You’ve walked, fought, bled, schemed your way to the threshold of galactic exploration, but at the moment it’s a gray dawn, a thing you’ve seen far too often lately. You didn’t notice the time passing, as if it flows differently on the other side of the glass screen, but in two hours the early-rising Black Arts workers will arrive to start the day, having slept away the time you spent rescuing the world of the
Concorde
.
You switch off your monitor, grab your bag, and speed-walk down the hall, unable to bear the idea of meeting anyone coming in. You exit into the chilly air outdoors. Your hands are so cramped you can barely grasp the steering wheel, so you drive with your fingers hooked around it, desperate just to get home and sleep. You could get five hours and make it in by eleven. This isn’t the first time you’ve done this, or the fifth or tenth. I guess it’s time to think of it as your life.
L
ike the Third Age itself, late beta was a grim and demoralizing slide into barbarity punctuated by rare moments of heroism. Like the time the build went oversize by 10 KB and couldn’t fit on a double CD. Lisa and I were bickering about map size while Gabby went to her desk, did something to a map tile with the blur tool in a paint program, came back, and rebuilt the entire game. It was 14 KB smaller.

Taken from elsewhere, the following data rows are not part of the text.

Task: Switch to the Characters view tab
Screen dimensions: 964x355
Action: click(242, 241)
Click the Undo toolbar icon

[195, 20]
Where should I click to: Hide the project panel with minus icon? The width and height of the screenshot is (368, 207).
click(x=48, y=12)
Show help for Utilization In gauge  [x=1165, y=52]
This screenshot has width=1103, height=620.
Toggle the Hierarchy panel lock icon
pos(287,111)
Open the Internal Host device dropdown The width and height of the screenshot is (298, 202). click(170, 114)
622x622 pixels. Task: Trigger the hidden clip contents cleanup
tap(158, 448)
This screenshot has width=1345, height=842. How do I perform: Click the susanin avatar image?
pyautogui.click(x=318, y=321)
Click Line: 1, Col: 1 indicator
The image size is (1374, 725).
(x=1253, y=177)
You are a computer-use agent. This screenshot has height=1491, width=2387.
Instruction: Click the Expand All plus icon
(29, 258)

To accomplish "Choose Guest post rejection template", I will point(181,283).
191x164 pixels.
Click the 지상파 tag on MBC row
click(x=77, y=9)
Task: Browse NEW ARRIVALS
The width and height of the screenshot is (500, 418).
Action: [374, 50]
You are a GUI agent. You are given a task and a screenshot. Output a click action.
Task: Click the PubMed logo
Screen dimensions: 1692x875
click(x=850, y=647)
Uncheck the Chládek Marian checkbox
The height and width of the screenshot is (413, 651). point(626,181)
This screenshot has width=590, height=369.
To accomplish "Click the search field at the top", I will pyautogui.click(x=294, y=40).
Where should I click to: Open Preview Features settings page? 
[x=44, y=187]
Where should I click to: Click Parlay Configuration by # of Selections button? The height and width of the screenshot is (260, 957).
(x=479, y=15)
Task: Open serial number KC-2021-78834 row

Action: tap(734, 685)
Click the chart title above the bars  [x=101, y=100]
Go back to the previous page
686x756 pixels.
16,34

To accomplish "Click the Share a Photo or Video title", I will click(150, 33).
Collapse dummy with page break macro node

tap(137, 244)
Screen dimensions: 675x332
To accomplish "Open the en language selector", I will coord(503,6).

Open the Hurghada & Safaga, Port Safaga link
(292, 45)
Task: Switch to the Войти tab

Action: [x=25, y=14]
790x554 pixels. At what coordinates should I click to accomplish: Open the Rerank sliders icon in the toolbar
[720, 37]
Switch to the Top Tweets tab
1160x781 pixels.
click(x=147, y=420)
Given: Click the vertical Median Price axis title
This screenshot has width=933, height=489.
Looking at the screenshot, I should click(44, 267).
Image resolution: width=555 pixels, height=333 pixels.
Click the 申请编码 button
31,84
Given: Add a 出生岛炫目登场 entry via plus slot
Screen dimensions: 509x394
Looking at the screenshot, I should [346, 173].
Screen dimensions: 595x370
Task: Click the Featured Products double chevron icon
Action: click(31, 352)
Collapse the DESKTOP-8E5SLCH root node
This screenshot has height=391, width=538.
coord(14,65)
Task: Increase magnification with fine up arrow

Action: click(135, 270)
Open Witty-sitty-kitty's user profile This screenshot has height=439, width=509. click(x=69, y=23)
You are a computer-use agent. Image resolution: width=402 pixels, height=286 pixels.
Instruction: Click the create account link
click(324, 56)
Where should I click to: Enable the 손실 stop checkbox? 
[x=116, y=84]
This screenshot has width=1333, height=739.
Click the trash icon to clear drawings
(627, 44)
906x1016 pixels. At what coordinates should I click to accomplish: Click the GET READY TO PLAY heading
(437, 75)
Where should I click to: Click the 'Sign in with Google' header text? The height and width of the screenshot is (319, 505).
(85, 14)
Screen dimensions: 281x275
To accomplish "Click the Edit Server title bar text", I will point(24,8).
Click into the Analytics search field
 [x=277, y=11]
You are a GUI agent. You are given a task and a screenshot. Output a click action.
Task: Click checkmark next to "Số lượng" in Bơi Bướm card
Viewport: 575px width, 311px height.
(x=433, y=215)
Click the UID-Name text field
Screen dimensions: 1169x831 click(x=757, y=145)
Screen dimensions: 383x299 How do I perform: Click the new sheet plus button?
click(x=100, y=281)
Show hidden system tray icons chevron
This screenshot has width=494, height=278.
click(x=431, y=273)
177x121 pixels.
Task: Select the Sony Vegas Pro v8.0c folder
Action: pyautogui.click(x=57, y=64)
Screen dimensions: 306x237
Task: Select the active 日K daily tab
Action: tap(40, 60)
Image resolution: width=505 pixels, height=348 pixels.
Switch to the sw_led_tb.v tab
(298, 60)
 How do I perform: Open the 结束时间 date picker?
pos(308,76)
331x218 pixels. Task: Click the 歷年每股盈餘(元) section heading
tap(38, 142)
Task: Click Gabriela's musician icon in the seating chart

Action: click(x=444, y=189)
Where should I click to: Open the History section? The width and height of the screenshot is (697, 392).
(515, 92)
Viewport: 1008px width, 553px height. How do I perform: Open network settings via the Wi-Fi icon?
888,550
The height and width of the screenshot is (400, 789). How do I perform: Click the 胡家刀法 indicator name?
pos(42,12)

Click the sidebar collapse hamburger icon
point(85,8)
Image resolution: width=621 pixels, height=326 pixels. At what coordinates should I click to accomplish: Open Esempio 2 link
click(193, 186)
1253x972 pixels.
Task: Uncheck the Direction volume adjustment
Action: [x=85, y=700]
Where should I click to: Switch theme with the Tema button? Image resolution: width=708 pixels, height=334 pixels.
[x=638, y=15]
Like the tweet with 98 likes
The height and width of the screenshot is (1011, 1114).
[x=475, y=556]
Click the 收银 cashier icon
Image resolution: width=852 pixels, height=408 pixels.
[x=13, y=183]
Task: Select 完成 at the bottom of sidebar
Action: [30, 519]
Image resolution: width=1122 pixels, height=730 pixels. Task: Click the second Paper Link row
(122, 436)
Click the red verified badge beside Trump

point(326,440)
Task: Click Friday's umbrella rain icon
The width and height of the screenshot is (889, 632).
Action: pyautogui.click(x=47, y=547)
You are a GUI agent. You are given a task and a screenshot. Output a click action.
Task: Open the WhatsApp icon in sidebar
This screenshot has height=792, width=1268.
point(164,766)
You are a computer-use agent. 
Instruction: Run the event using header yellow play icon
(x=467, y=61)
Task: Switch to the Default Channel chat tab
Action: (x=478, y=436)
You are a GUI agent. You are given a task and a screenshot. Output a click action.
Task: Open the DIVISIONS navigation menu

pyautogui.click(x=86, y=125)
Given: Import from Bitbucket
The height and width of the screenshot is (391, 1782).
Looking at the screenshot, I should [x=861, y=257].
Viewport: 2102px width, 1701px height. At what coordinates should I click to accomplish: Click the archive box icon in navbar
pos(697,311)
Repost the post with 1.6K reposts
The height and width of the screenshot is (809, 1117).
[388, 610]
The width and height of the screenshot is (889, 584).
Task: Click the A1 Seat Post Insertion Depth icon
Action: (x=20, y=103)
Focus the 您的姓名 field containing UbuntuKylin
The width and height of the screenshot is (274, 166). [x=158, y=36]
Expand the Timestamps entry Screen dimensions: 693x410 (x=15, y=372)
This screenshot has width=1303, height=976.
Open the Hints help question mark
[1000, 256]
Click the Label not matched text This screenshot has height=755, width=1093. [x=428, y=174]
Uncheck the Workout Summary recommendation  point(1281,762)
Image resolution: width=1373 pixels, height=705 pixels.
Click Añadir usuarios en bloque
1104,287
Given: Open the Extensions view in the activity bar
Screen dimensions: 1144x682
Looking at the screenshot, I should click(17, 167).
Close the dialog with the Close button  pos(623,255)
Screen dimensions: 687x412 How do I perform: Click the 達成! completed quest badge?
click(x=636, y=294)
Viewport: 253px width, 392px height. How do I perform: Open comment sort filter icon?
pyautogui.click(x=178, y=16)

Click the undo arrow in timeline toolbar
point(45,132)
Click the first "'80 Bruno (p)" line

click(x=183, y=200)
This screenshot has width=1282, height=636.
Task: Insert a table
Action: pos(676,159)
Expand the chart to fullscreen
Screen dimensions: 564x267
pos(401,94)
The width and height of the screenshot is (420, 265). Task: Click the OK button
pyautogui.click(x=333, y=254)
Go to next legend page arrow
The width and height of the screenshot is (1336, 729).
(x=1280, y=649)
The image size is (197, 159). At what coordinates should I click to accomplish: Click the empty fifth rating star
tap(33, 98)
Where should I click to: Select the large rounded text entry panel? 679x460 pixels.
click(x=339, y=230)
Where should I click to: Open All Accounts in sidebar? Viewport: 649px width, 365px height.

The bug count dwindled, except for the obvious one. Everyone was being polite about winnability, Mournblade, and the rest of it. I told them it was under control, that I was just prioritizing. I needed sleep.
“We can close out the series in a day or two,” I told Lisa. “Thirty-six hours if we push it.”
“So you’re still thinking of it as a series?” she said.
“What do you mean?”
“I mean, it’s all just one game. We’re playing through the largest, longest game ever made, the Black Arts game that’s been running from the start. And I think it’s ending.”
Lisa and Matt sat behind me as I ran
Solar Empires III: Pan-Stellar Activation
.
se3.exe
IMPORT SAVED GAME? (Y/N)
Y
LOADING…
Black Arts had a new logo for this one, a skeletal figure cupping a ball of light in its hands. The splash screen echoed the one for the first
Solar Empires,
with the Milky Way’s spiral form swapped in for the solar system; looking closely, I saw that it rotated in slow, epochal sweeps.